• Exercise requirements
Pictures stay out of the copy. Retype exactly the lines below from the one with "Given: Collapse the Header data section" through the one with "Given: Open the Навигация menu in player".

+++ Data provided

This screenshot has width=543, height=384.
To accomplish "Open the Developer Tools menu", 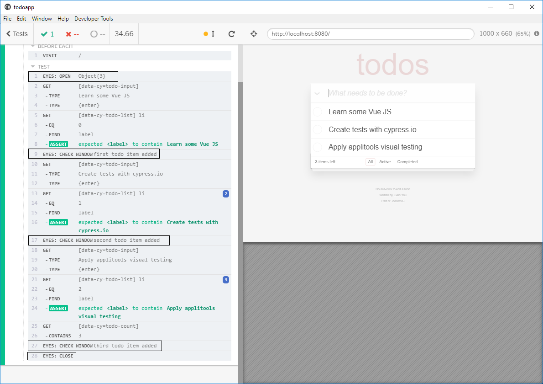I will [94, 19].
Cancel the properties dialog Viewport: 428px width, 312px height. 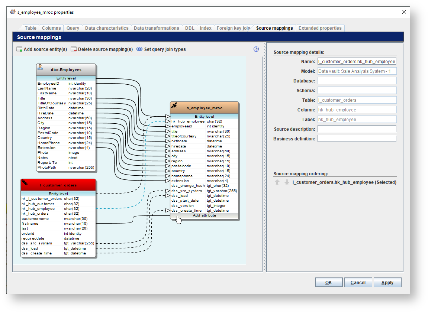358,283
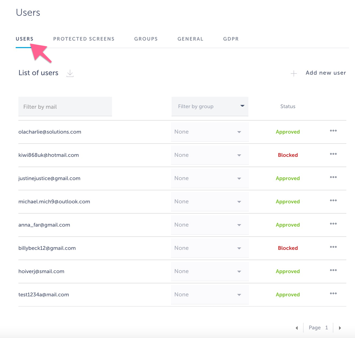Click the next page arrow
The image size is (355, 338).
[340, 328]
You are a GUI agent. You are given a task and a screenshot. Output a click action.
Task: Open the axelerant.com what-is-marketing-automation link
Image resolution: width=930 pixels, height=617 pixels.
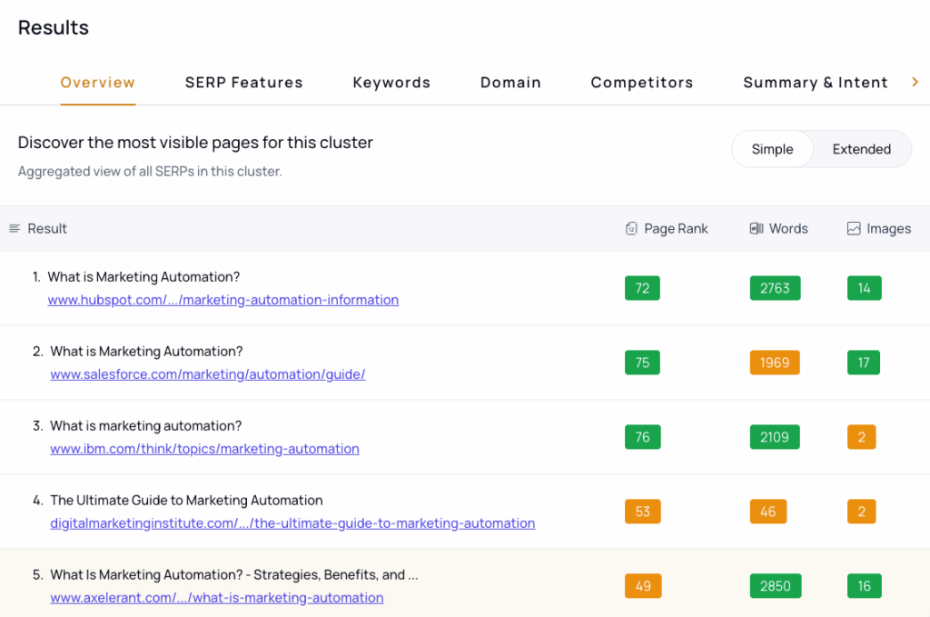pos(216,598)
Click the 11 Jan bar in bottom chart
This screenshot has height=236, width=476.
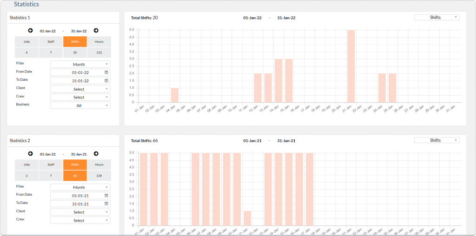pyautogui.click(x=247, y=218)
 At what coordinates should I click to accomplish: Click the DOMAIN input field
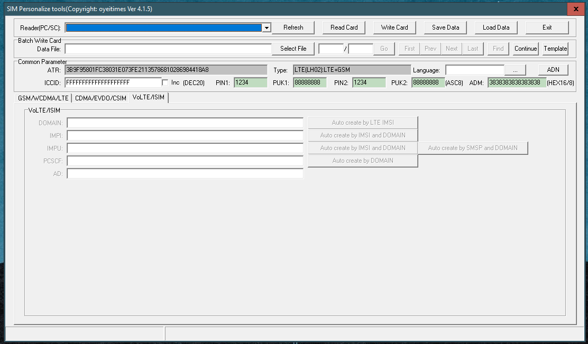(x=185, y=122)
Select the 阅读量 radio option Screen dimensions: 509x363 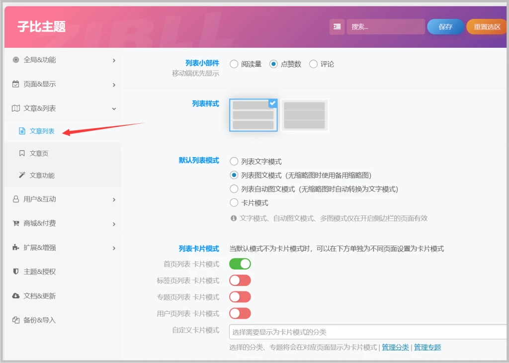(234, 64)
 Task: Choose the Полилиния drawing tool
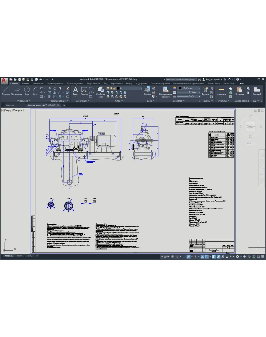point(16,91)
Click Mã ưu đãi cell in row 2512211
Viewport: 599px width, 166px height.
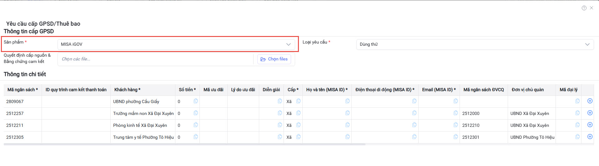click(x=214, y=125)
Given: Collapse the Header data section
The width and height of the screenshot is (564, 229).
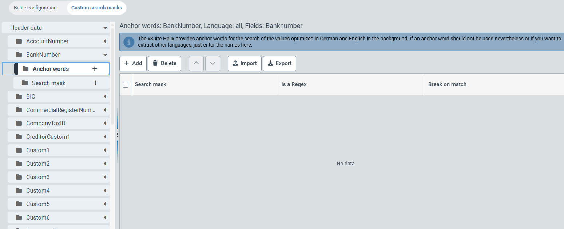Looking at the screenshot, I should 105,27.
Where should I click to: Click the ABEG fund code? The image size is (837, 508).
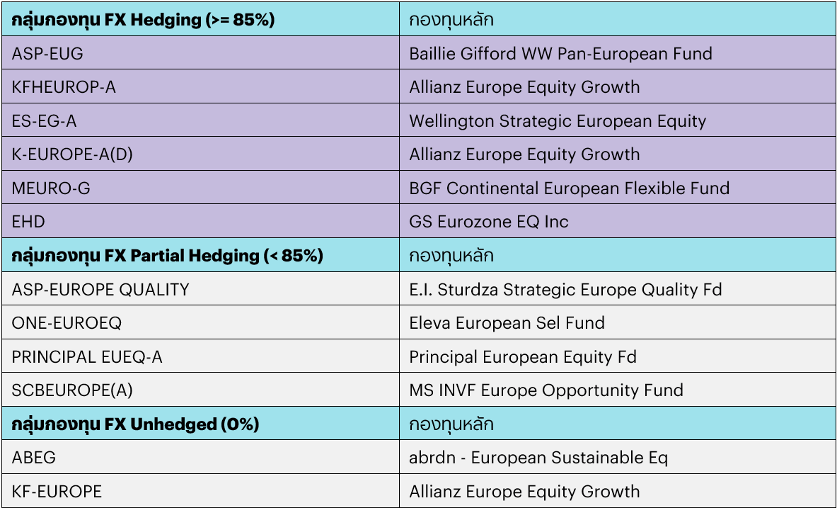pyautogui.click(x=33, y=458)
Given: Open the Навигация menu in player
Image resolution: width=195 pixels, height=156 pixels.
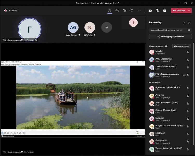Looking at the screenshot, I should coord(24,64).
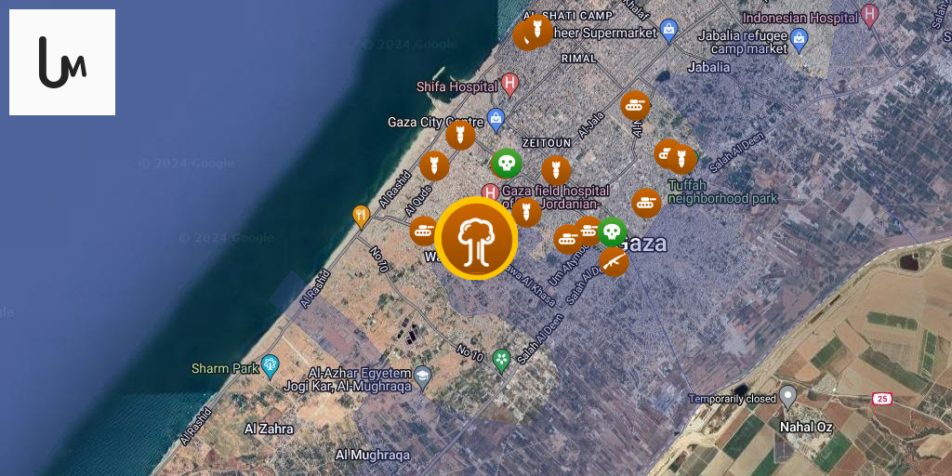Click the orange restaurant pin on Al Rashid

(362, 216)

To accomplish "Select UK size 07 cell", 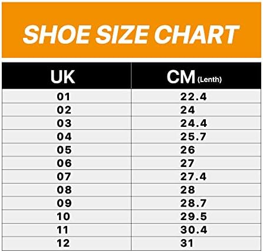I will coord(67,176).
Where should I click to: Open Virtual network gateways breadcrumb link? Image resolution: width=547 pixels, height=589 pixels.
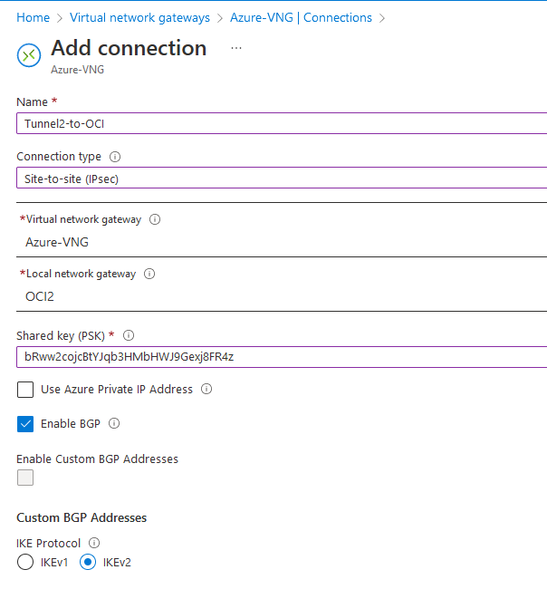(139, 17)
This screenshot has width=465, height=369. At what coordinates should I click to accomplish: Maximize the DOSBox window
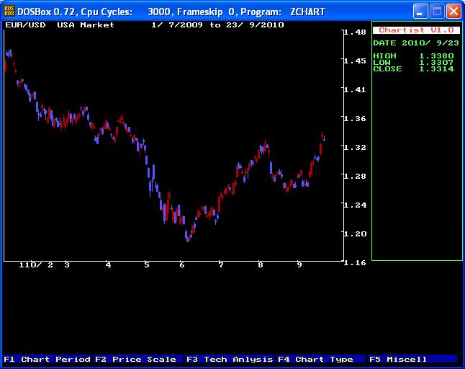437,11
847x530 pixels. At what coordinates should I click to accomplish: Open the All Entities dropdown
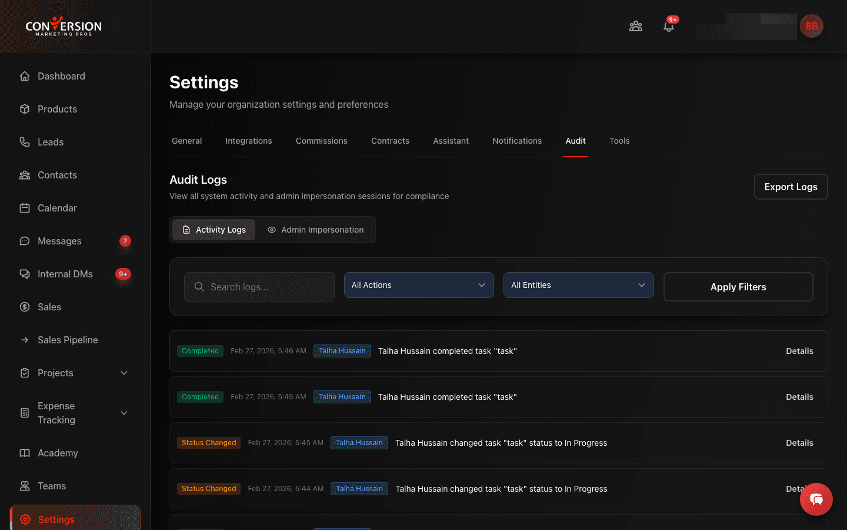click(x=578, y=285)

++++++

• Output below
Given: Collapse the Header data section
The width and height of the screenshot is (564, 229).
Looking at the screenshot, I should 105,27.
Where should I click to: Click the ABEG fund code? The image size is (837, 508).
pyautogui.click(x=33, y=458)
Given: Open the Навигация menu in player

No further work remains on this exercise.